WHAT IS REQUIRED.
Transcribe the listing below verbatim, starting at its first line and ending with the line that contains "Action: (2042, 121)", and include both of those lines.

---------- SOURCE RECORDS ----------

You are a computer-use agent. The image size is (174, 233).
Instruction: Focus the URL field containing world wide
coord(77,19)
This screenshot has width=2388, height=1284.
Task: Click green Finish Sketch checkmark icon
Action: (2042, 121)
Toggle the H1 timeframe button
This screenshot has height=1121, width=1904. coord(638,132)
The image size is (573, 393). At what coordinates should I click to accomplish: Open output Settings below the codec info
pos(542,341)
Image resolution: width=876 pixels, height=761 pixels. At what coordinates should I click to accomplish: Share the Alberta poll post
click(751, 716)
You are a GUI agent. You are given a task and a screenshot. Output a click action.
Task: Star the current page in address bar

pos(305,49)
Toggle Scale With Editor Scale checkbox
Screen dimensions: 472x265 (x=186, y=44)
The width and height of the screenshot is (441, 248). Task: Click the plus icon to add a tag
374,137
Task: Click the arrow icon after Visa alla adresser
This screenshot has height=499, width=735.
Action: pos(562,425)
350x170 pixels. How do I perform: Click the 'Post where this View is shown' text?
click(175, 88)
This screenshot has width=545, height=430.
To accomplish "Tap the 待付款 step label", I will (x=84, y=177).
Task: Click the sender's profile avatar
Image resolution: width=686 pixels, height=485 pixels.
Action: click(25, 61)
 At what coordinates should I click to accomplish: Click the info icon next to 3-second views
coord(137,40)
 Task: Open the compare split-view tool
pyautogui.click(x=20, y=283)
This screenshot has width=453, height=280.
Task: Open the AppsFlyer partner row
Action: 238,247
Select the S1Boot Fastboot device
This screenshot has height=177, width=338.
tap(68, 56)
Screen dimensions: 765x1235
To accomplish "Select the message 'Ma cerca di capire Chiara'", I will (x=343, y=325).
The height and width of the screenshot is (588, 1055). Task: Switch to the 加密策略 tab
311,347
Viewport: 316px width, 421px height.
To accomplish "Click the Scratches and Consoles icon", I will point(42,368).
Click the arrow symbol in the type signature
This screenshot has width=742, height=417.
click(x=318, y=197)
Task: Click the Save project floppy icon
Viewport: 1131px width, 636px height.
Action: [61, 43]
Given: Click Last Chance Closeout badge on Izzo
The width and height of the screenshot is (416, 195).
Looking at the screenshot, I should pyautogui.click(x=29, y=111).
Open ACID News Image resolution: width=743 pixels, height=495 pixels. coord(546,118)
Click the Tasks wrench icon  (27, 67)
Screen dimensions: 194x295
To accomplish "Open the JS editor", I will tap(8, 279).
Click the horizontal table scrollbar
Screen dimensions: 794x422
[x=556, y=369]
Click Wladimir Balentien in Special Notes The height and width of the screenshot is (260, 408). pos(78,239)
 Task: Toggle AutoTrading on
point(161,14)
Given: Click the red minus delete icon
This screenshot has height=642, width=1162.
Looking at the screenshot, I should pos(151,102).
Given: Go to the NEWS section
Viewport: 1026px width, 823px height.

----------

REPLY TO THE EXERCISE.
You are a computer-use agent. The image size is (174, 233).
Instruction: Focus the URL field containing world wide
coord(77,19)
This screenshot has width=2388, height=1284.
Task: Click green Finish Sketch checkmark icon
Action: (2042, 121)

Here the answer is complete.